Jakarta Mata uang Rupiah kembali merosot di awal tahun pada Kamis, 2 Januari 2025. Rupiah ditutup melemah 66 point terhadap Dolar AS (USD), setelah sebelumnya sempat melemah 110 point di level 16.198 dari penutupan sebelumnya di level 16.173.
“Sedangkan untuk perdagangan besok, mata uang Rupiah fluktuatif namun ditutup melemah direntang 16.180-16.270,” kata Ibrahim Assuaibi, Direktur PT.Laba Forexindo Berjangka dalam keterangan di Jakarta, Kamis (2/1/2025).
Rupiah melemah menyusul rilis inflasi Badan Pusat Statistik (BPS) pada Kamis (2/1) yang menunjukkan indeks harga konsumen Indonesia mencapai 0,44 % (month to month/mtm) dan 1,57% (year on year/yoy) pada Desember 2024.
Angka tersebut menjadikan inflasi 2024 terendah dalam sejarah Indonesia.

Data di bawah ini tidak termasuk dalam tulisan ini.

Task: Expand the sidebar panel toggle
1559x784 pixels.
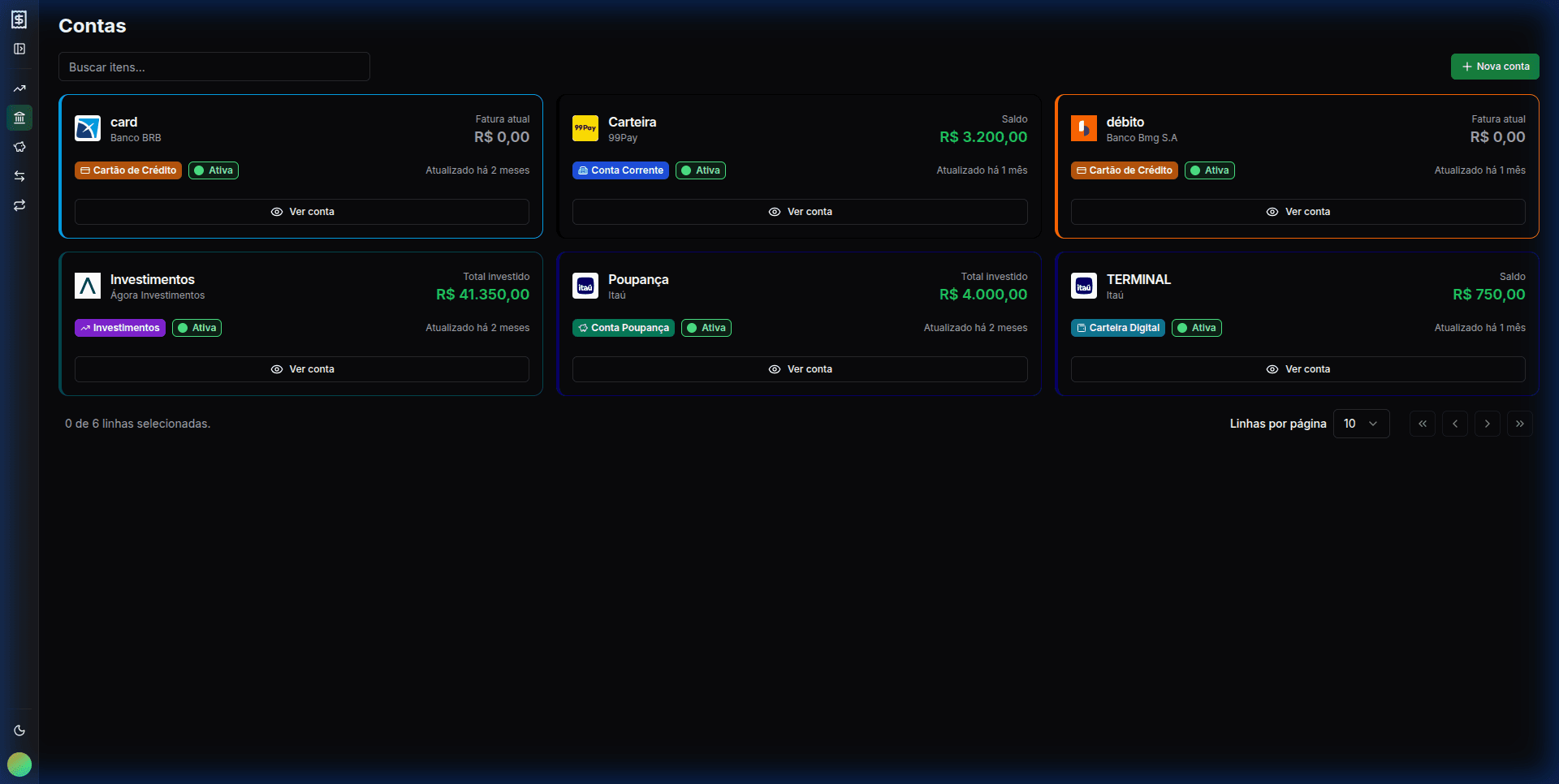Action: (19, 49)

Sebagai catatan, inflasi terendah yang pernah dicatat BPS sebelumnya adalah pada 2020 yakni 1,68%.
Rendahnya inflasi 2024 disebabkan sejumlah faktor, mulai dari melemahnya daya beli serta melandainya harga bahan pangan pokok setelah terbang pada 2022 dan 2023. Adapun Purchasing Manager Index (PMI) manufaktur Indonesia yang kembali ekspansif usai berada di zona kontraksi selama 5 bulan beruntun.

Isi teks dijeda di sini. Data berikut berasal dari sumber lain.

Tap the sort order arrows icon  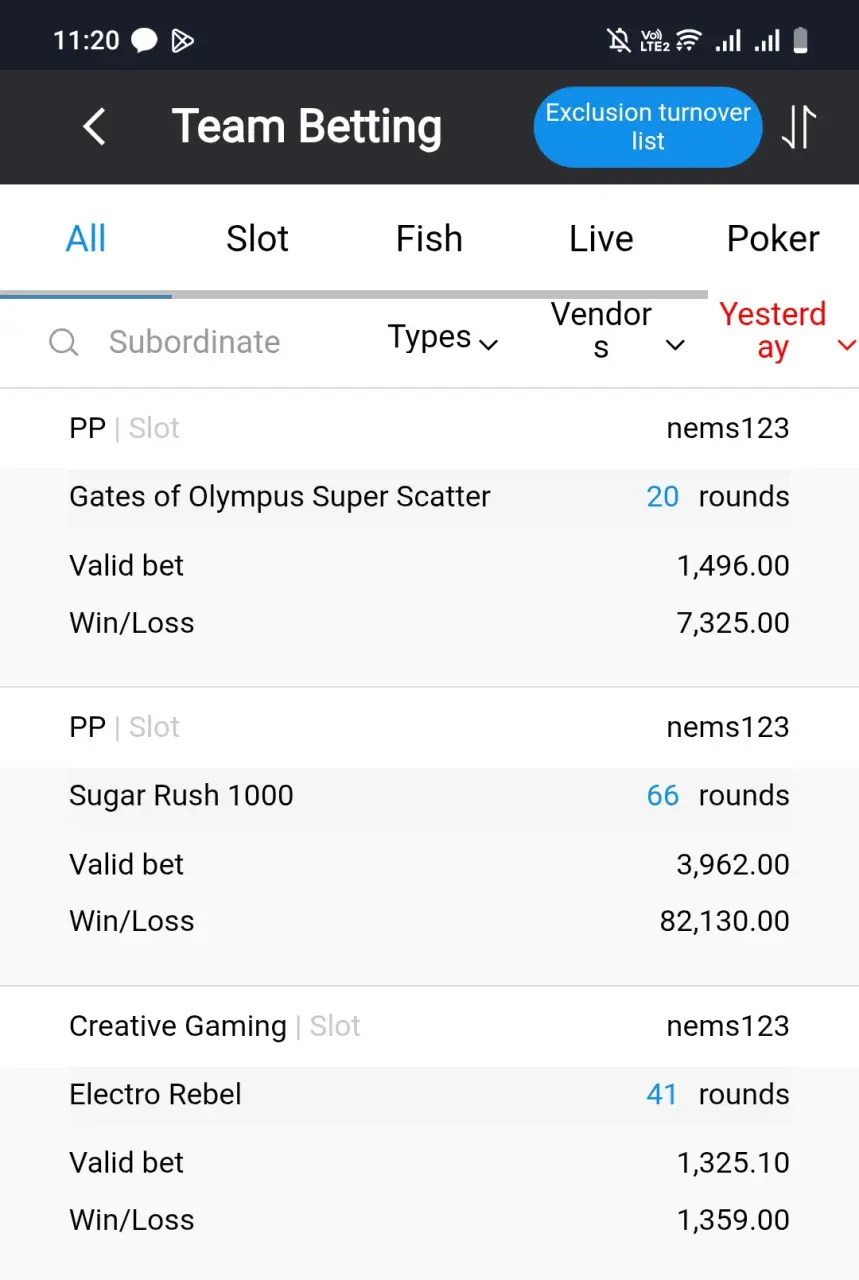pos(798,127)
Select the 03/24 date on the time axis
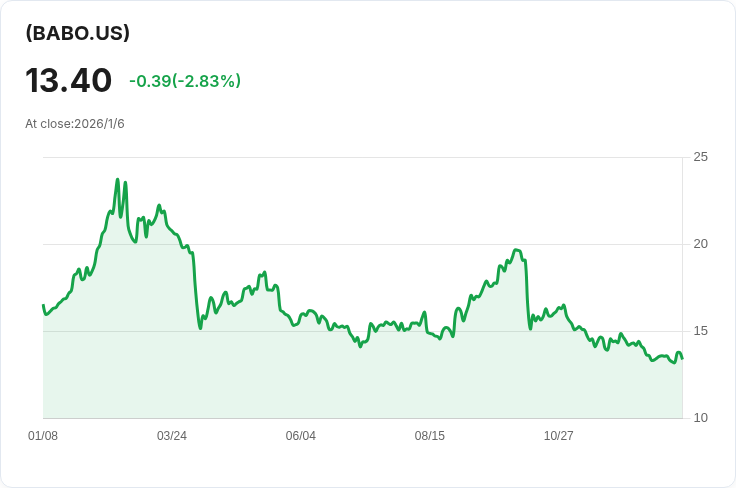 coord(172,436)
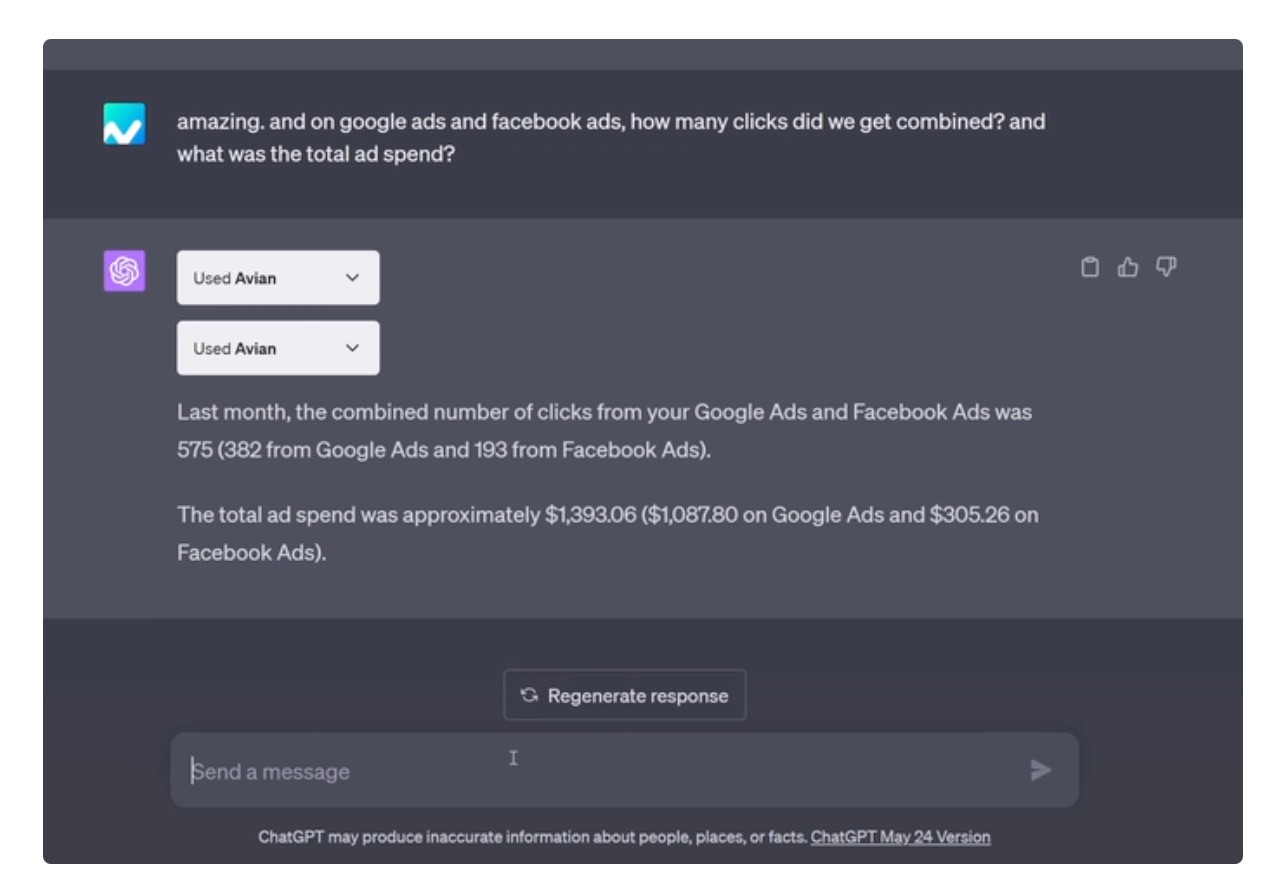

Llaporan terbaru S&P Global, Kamis (2/1) menunjukkan bahwa PMI manufaktur Indonesia menguat ke level 51,2 pada Desember 2024 dari sebelumnya terkontraksi di 49,6 pada November 2024.
Indeks kinerja manufaktur ini merupakan yang tertinggi sejak Mei 2024.

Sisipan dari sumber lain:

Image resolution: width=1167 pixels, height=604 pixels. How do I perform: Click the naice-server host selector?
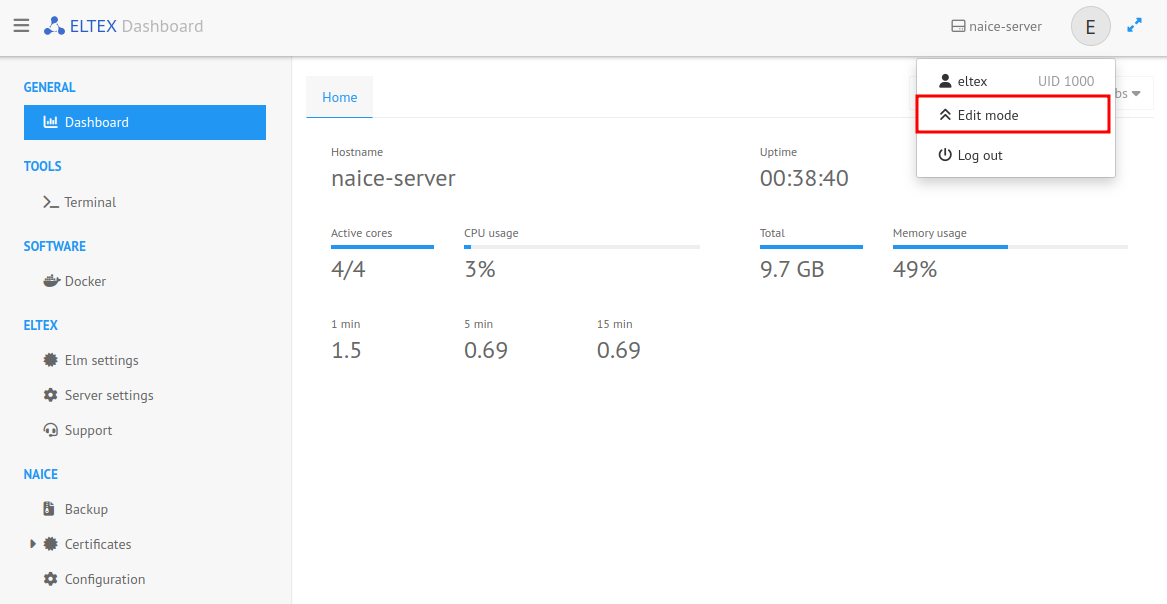996,27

Perkembangan Kondisi Global
Sementara itu, Presiden Terpilih AS Donald Trump berencana mengenakan tarif impor tambahan pada China, yang diperkirakan akan memicu potensi perang dagang AS-China tahun ini. Selain itu, pertemuan Federal Reserve pada Desember 2024 mengisyaratkan lebih sedikit pemotongan pada tahun 2025 karena inflasi tetap menjadi perhatian utama, yang selanjutnya meredam prospek pasar Asia.
Di Asia, pasar masih memperhatikan perkembangan krisis politik di Korea Selatan setelah Presiden Yoon Suk Yeol mengumumkan darurat militer pada tanggal 3 Desember, yang dengan cepat ditarik kembali karena tekanan parlemen.
Adapun aktivitas manufaktur China yang mengalami pertumbuhan lebih lemah dari yang diantisipasi pada bulan Desember, menurut data indeks manajer pembelian swasta (PMI) yang dirilis pada hari Kamis, yang menunjukkan bahwa dampak dari langkah-langkah stimulus baru-baru ini memudar.